Nonterminals are declared using the keyword nonterminal followed by a name, and an optional type parameter list.

nonterminal Name;
nonterminal Name < type variables... >;

The name, like all type names in Silver, must start with a capital letter. Type variables must be lower case.

Quickly declaring occurrences

Silver also allows a nonterminal declaration to include a comma-separated list of attribute occurrences using the with keyword. For example:

nonterminal Expression with pp, env, errors;

nonterminal Pair<a b> with fst<a>, snd<b>;

The use of this extension is highly encouraged.

Analogy to data types

Nonterminals in Silver are somewhat similar to data types in other functional languages, like Haskell. The major initially noticeable difference is that Silver does not require a fixed list of constructors (and we use different names, calling constructors productions.)

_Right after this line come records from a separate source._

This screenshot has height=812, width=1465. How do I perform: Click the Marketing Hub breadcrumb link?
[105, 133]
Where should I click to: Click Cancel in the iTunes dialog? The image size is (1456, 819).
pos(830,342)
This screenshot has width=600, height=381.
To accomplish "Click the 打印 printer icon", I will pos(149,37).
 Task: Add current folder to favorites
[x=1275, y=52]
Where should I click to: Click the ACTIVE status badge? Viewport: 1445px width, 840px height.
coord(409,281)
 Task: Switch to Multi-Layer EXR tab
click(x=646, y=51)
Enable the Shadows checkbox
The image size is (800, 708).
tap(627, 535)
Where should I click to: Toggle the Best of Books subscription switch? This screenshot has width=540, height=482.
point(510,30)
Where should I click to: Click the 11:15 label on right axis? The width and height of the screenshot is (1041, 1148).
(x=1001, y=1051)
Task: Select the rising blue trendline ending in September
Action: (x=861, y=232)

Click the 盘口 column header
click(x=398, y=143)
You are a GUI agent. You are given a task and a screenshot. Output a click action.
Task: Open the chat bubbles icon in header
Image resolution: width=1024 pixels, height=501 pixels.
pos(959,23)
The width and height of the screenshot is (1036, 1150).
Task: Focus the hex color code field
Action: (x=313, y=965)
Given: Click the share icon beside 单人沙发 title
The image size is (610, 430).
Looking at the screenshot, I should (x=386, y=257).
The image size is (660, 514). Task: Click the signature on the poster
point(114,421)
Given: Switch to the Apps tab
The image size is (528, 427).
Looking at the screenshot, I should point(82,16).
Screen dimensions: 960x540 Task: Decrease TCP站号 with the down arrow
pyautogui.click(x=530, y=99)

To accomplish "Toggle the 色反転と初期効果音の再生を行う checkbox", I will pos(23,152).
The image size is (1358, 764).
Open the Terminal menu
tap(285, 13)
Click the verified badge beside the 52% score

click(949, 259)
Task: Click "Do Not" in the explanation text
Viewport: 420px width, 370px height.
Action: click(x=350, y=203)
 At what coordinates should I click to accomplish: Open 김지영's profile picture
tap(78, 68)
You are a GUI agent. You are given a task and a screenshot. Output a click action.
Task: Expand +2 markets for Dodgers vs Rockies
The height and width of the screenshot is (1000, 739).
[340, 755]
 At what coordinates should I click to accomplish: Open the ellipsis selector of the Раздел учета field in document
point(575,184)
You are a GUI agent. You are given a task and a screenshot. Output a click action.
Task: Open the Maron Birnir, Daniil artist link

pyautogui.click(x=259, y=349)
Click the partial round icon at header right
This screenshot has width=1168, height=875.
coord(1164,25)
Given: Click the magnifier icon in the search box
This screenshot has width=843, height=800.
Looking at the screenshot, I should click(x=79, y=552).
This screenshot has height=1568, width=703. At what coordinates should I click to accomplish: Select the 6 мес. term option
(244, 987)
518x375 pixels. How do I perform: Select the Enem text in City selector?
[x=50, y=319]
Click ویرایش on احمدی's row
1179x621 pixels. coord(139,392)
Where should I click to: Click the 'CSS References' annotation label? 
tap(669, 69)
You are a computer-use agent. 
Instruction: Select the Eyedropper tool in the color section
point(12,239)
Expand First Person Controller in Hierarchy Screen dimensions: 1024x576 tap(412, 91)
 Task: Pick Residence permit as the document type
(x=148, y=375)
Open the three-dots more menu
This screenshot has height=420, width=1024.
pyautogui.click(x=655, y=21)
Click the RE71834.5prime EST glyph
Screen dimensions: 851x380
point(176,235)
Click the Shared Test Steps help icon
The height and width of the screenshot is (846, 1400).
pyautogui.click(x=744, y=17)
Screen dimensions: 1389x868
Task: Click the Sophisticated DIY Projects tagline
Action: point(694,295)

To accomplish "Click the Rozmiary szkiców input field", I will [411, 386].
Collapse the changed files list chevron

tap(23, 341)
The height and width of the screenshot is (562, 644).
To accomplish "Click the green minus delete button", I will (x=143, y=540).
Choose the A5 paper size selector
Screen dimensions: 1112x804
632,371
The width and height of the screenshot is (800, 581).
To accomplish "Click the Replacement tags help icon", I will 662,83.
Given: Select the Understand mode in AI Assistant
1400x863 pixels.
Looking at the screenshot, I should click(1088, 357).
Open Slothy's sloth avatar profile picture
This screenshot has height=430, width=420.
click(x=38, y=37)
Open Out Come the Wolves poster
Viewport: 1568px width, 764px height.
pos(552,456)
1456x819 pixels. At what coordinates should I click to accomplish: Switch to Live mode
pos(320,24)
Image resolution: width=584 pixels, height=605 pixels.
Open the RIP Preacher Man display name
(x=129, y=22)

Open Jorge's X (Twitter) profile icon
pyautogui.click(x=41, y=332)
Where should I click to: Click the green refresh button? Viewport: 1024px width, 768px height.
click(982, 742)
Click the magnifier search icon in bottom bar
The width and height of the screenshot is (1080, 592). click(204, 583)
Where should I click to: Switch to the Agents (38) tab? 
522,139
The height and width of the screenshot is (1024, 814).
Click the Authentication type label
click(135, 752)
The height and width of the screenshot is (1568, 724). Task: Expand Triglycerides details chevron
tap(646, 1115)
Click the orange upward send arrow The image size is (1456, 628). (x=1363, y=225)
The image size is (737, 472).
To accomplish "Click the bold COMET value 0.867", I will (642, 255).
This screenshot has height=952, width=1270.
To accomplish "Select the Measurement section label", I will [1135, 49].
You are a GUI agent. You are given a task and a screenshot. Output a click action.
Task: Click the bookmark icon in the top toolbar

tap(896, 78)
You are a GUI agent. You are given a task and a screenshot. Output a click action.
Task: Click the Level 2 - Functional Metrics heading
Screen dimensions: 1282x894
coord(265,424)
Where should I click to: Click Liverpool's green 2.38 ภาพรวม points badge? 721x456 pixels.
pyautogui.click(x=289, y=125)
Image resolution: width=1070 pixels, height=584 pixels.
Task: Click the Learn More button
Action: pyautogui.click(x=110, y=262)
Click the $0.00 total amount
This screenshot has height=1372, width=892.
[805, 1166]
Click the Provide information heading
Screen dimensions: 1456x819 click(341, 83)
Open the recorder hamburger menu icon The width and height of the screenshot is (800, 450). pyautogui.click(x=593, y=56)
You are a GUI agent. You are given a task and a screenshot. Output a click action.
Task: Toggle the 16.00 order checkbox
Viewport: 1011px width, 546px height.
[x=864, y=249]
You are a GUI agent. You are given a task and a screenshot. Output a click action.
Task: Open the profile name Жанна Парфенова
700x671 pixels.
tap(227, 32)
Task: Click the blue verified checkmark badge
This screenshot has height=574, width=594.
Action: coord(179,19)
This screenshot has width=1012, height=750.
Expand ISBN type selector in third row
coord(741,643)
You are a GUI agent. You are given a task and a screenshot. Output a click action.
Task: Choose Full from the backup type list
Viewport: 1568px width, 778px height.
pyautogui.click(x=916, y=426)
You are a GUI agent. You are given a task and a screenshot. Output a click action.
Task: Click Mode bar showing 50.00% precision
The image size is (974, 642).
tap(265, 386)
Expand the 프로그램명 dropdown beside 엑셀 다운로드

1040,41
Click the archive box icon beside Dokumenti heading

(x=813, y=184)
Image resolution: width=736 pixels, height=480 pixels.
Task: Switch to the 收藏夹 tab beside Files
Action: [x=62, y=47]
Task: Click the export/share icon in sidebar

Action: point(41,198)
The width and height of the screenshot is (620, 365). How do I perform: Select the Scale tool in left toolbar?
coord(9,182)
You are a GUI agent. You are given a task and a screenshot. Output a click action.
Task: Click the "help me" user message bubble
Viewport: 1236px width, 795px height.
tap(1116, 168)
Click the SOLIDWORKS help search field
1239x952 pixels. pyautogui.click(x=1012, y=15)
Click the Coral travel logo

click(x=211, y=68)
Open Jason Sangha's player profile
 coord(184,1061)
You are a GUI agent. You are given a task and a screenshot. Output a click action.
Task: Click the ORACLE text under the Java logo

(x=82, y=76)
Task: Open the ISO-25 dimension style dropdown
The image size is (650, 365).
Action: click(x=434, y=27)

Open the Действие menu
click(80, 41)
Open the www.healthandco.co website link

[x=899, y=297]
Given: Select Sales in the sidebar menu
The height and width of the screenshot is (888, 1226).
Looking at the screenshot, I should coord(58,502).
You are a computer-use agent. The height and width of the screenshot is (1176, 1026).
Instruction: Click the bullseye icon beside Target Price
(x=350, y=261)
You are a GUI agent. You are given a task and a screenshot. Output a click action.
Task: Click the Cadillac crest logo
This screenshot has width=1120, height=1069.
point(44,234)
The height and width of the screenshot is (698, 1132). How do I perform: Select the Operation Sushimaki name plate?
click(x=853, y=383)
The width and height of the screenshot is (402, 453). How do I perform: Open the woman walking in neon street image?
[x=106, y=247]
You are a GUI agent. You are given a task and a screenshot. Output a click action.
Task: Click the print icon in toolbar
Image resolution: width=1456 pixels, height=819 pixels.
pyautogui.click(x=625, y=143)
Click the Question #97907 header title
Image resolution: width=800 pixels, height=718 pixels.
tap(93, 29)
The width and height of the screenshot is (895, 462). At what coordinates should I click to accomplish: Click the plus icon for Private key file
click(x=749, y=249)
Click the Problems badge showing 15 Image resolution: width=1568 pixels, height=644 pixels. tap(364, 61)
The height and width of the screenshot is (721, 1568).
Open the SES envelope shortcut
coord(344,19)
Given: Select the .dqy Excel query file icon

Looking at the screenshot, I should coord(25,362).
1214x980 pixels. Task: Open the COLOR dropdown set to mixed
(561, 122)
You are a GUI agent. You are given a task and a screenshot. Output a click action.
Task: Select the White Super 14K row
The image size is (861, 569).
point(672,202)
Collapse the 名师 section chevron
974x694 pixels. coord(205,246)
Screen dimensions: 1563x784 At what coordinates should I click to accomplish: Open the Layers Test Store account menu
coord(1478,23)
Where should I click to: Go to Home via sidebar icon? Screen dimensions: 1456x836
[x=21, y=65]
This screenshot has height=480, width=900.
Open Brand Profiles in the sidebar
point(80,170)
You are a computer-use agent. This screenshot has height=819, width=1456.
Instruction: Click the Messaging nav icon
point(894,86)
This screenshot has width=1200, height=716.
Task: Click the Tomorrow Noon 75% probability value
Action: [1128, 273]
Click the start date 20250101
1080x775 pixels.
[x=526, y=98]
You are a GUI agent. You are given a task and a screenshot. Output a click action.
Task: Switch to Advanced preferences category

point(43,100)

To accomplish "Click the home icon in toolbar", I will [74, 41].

Similarly, nonterminals are somewhat like abstract class declarations in other object-oriented languages, like Java. The major initially noticeable difference is the lack of a fixed list of (virtual) methods (and in Silver they’re called attributes and must be declared to occur on the nonterminal.)

Concrete Syntax

Nonterminal declarations are used for all data representation in Silver, including concrete syntax. Nothing specific to the nonterminal designates whether it is a “concrete syntax nonterminal” or not. The only distinction is whether or not any concrete productions are declared for a nonterminal. If not, then it’s not considered part of the concrete syntax.

Closed nonterminals

These should be used sparingly for representing languages, except for pure concrete syntax.

There is a duality in the approach we can take to making an extensible data type. For (non-closed) nonterminals, we leave open the ability to declare new attribute occurrences, but we expect there (in the modular well-definedness analysis) to be a fixed set of non-forwarding productions (in the “host language”).

This is the generally correct design for nearly all AST-like nodes. To do otherwise impairs practical extensibility.

However, for some kinds of data structures (or for pure concrete syntax) the dual approach is desired. We want to close off the ability to introduce new (non-defaulted) attribute occurrences, but now permit introduction of arbitrary new non-forwarding productions. This impairs the ability to analyze these trees in novel ways, but allows new productions which have no equivalent tree they could have forwarded to.

In practice, closed nonterminals are used to describe purely concrete syntax.

closed nonterminal Expr_c with ast<Expr>;

This kind of type needs no new attributes, everything should just construct an appropriate abstract representation, and the interesting work can happen there.